Be Curious, Not Defensive

Patti Conklin • September 9, 2025

How to Stay Open When Your Partner Is Changing

When your partner starts to grow in ways you don’t quite understand—becoming more outgoing, chasing new experiences, shifting how they see the world—it’s easy to feel a little… unsettled. 


Your instinct might be to pull back, get critical, or question where the relationship stands. That’s a natural response to uncertainty. 


But there’s a better way forward. A more connective, more courageous approach: curiosity. 


Why Defensiveness Pushes Love Away 


Let’s be honest, change can feel threatening. 


Maybe it stirs up questions like: 


  • Are they growing away from me? 
  • What if they want a different kind of life? 
  • Why don’t I feel the same excitement they do? 


When fear enters the picture, it often disguises itself as defensiveness. We might snap, shut down, or mock the change: 


“You never cared about that before.”
“Oh, so now you’re too cool for our old life?” 

But what we’re really saying is: 
“I’m scared. I don’t know how this change affects us.”
 


Curiosity Creates Connection 


Instead of reacting with judgment, try responding with genuine curiosity. 


Ask: 


  • “What’s been drawing you to this?” 
  • “Is something shifting inside you lately?” 
  • “What are you hoping to feel or experience in this season?” 

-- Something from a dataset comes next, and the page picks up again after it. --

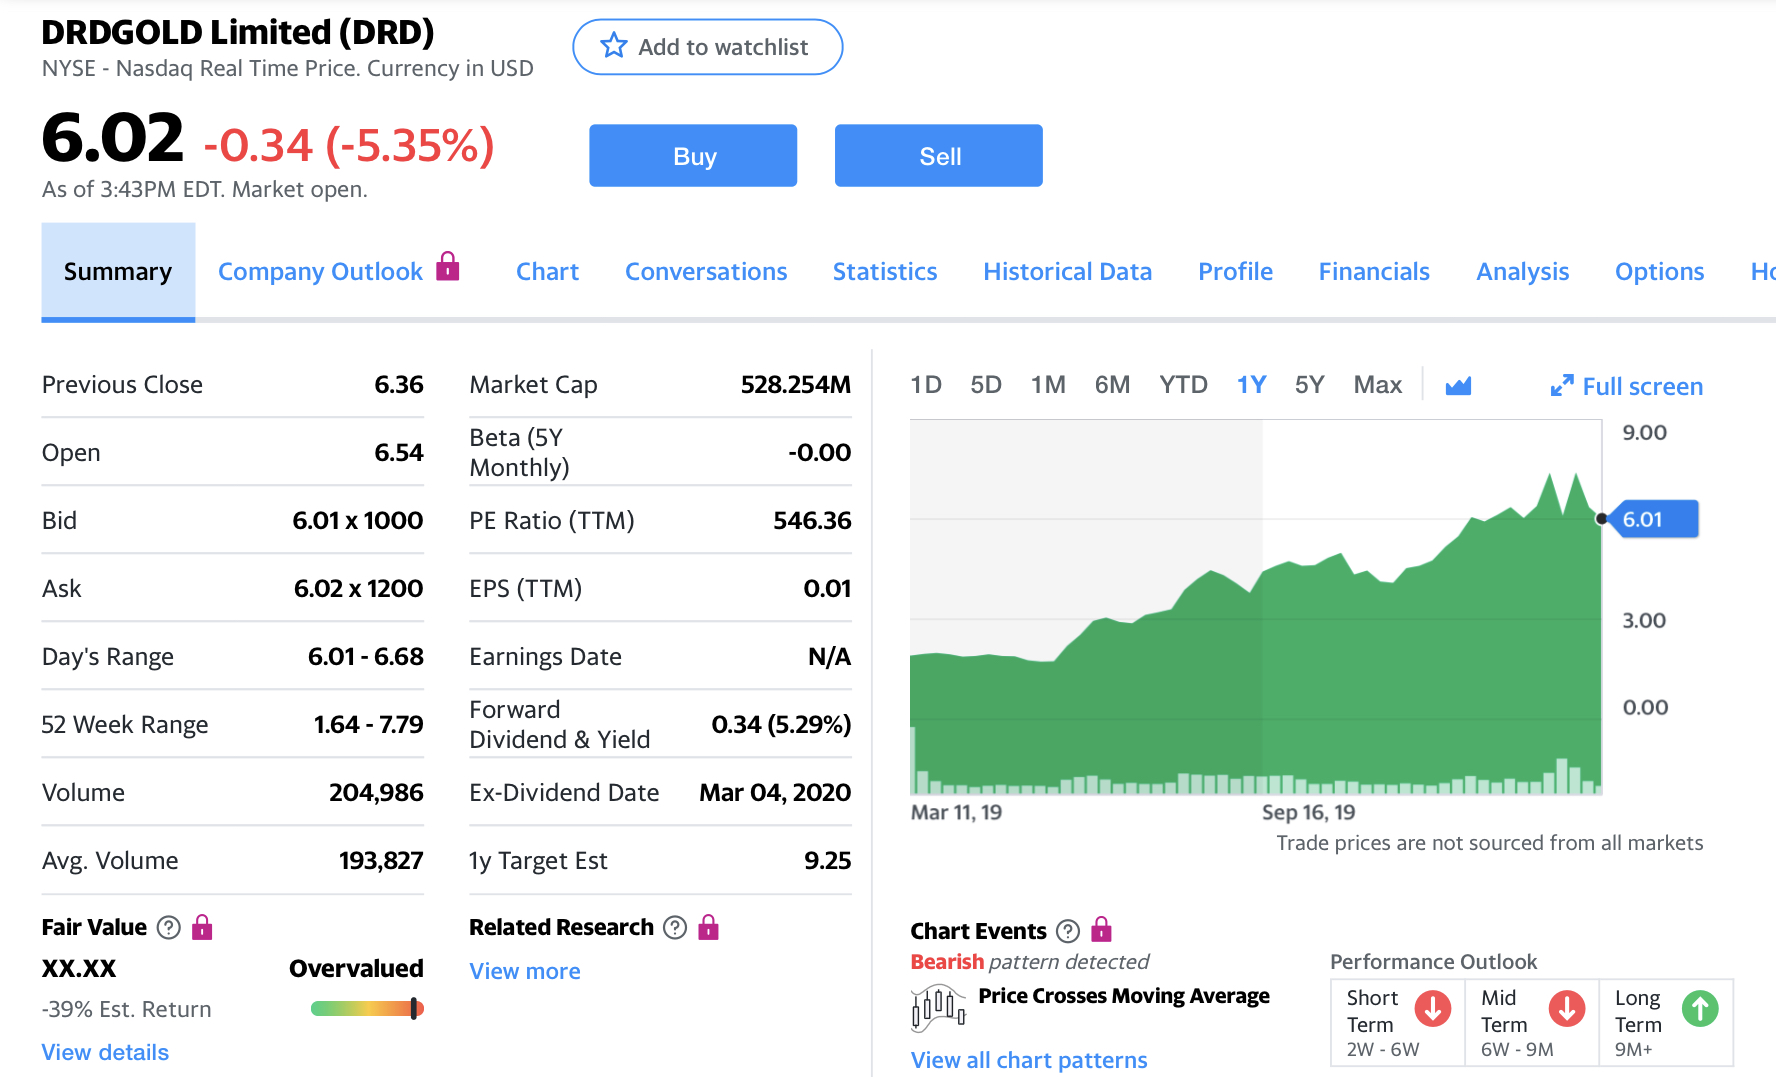Screen dimensions: 1776x1077
Task: Switch to the Historical Data tab
Action: [x=1067, y=272]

These questions don’t accuse. They invite. They let your partner know you see them becoming, and you want to know more—not to control it, but to understand it. 


Stay Open to What You Might Learn 


Even if your partner’s change feels foreign, stay open to what it might reveal—not just about them, but about you too. 

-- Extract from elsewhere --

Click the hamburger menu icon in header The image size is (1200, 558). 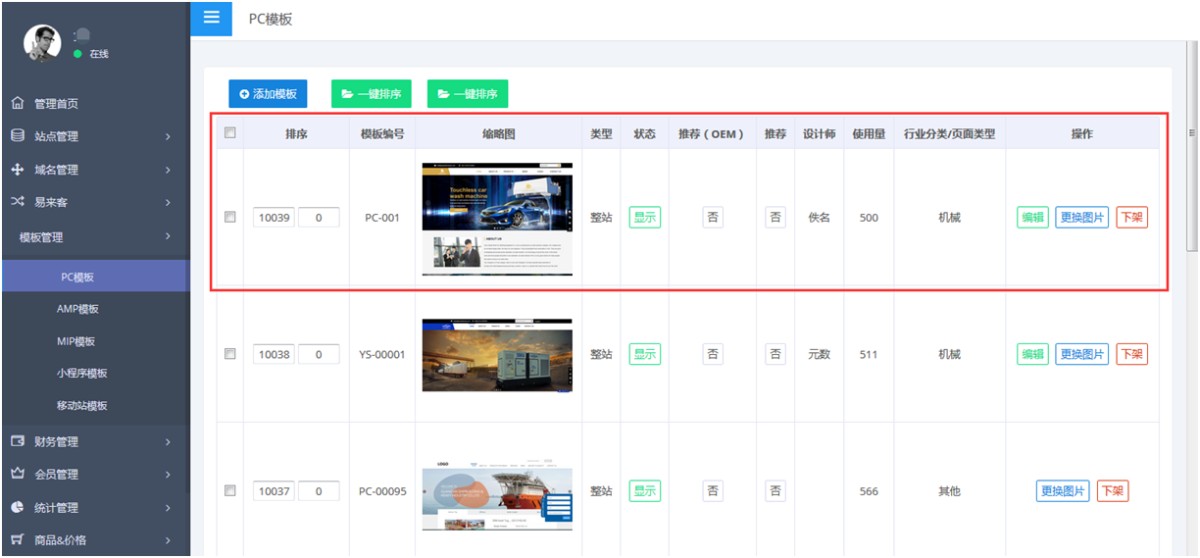(x=210, y=18)
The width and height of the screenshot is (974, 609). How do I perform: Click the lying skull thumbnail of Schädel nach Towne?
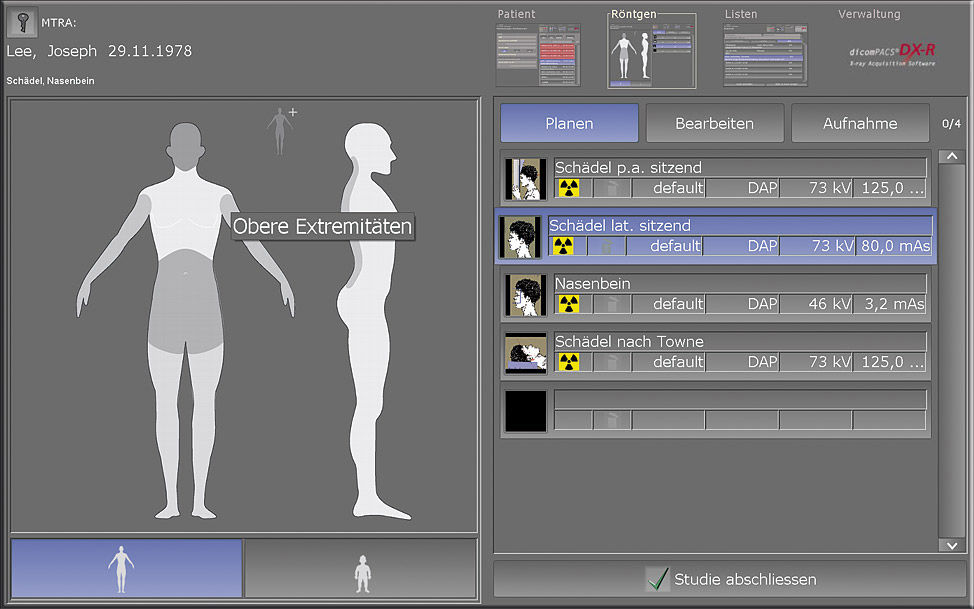[524, 353]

Maybe their boldness is awakening something in you.
Maybe their restlessness is shining a light on a part of the relationship that needs attention.
Maybe it’s just their journey and your job is simply to witness and support it with love. 


Takeaway 


It’s easy to get defensive when your partner changes. But curiosity is what keeps intimacy alive. 


Ask. Listen. Let go of the urge to fix or judge.


Because when you lead with curiosity, you tell your partner: “You don’t have to shrink for me. I want to know the real you—even as you evolve.”